Как сообщает Oxu.Az со ссылкой на Unilad, по мнению британского карьерного аналитика Бенджамина Тодда, в ближайшие годы особую ценность приобретут пять навыков, с которыми не справятся даже самые совершенные алгоритмы.
Эксперт рассказал, какие человеческие качества останутся наиболее востребованными в эпоху ИИ и почему именно они станут главным конкурентным преимуществом на рынке труда.
Первый навык - глубокая коммуникация и построение связей. Тодд объясняет, что из-за засилья контента от ИИ сама генерация информации обесценится. На первый план выйдет умение выстраивать искреннее доверие между партнерами, четко формулировать ТЗ (техническое задание - ред.) для машин и адекватно оценивать финальный результат.
Второй навык - развитый эмоциональный интеллект. Роботам невероятно сложно имитировать живое человеческое тепло. Люди всегда будут нуждаться в моральной поддержке, искреннем сопереживании и продуктах, созданных руками других людей. Умение считывать чужие эмоции, гасить конфликты и работать в команде останется сугубо человеческой привилегией.
Третий навык - лидерство и принятие стратегических решений. Анализ рынка показывает, что топ-менеджеры ценятся именно за умение делать выбор в условиях неопределенности.

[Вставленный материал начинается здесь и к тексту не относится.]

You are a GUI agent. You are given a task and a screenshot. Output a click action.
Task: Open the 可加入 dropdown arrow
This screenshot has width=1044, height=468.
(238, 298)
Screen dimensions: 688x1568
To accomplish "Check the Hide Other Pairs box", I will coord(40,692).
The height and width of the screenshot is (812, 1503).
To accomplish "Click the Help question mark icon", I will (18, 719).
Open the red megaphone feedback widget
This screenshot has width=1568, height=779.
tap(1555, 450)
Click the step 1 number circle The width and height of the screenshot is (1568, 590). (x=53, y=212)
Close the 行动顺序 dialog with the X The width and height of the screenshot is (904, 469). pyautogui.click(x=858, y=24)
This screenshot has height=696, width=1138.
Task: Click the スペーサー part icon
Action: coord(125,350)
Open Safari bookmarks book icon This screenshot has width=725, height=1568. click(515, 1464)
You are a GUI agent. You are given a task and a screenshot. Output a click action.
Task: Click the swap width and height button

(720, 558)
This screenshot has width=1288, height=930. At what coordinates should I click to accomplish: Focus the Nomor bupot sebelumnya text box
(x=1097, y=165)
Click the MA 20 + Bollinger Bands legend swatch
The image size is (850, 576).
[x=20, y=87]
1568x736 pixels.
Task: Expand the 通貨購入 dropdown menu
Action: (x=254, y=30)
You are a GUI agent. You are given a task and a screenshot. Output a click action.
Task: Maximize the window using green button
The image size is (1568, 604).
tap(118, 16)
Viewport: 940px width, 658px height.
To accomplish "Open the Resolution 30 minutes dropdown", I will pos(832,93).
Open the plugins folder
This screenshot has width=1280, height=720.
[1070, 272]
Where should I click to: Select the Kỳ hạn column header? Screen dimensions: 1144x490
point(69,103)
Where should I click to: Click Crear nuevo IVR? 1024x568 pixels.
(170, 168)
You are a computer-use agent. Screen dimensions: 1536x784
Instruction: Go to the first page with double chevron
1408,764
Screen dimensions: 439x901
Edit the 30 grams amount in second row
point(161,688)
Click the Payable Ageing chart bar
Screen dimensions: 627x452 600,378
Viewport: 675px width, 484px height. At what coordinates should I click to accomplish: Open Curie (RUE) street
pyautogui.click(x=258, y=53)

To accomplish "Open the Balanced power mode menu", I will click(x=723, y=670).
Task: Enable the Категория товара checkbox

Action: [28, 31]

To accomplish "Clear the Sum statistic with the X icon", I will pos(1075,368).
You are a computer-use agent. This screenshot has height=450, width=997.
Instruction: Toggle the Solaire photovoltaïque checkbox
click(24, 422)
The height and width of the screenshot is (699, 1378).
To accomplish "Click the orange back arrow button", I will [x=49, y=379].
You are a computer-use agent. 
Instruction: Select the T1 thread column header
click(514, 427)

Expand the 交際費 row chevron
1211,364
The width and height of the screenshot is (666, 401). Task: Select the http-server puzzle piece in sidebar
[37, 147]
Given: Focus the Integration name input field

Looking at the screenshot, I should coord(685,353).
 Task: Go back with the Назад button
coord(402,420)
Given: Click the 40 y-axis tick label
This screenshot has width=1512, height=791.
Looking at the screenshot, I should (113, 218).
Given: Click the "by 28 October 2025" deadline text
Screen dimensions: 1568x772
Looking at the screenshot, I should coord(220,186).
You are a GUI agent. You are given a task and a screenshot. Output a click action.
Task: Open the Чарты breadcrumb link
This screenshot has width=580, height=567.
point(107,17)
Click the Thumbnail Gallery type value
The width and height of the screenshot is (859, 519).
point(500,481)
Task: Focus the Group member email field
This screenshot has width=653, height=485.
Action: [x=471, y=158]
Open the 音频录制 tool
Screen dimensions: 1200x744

Нейросеть прекрасно справляется с рутиной, но брать на себя финальную ответственность за вектор развития бизнеса и рисковать все еще будет человек.
Четвертый навык - антикризисное управление. Любой компании необходимы сотрудники, способные координировать сложные внутренние процессы. ИИ легко автоматизирует базовую бюрократию и отчеты, но нестандартные факапы и запутанные рабочие сценарии по-прежнему требуют живого человеческого опыта и гибкости мышления.
Пятый навык - синергия с технологиями. Искусственный интеллект не обязательно должен стать врагом для специалистов. Напротив, главными фаворитами у работодателей станут те, кто вовремя приручит новые инструменты. Тодд советует не избегать прогресса, а как можно скорее научиться делегировать нейросетям реальные практические задачи.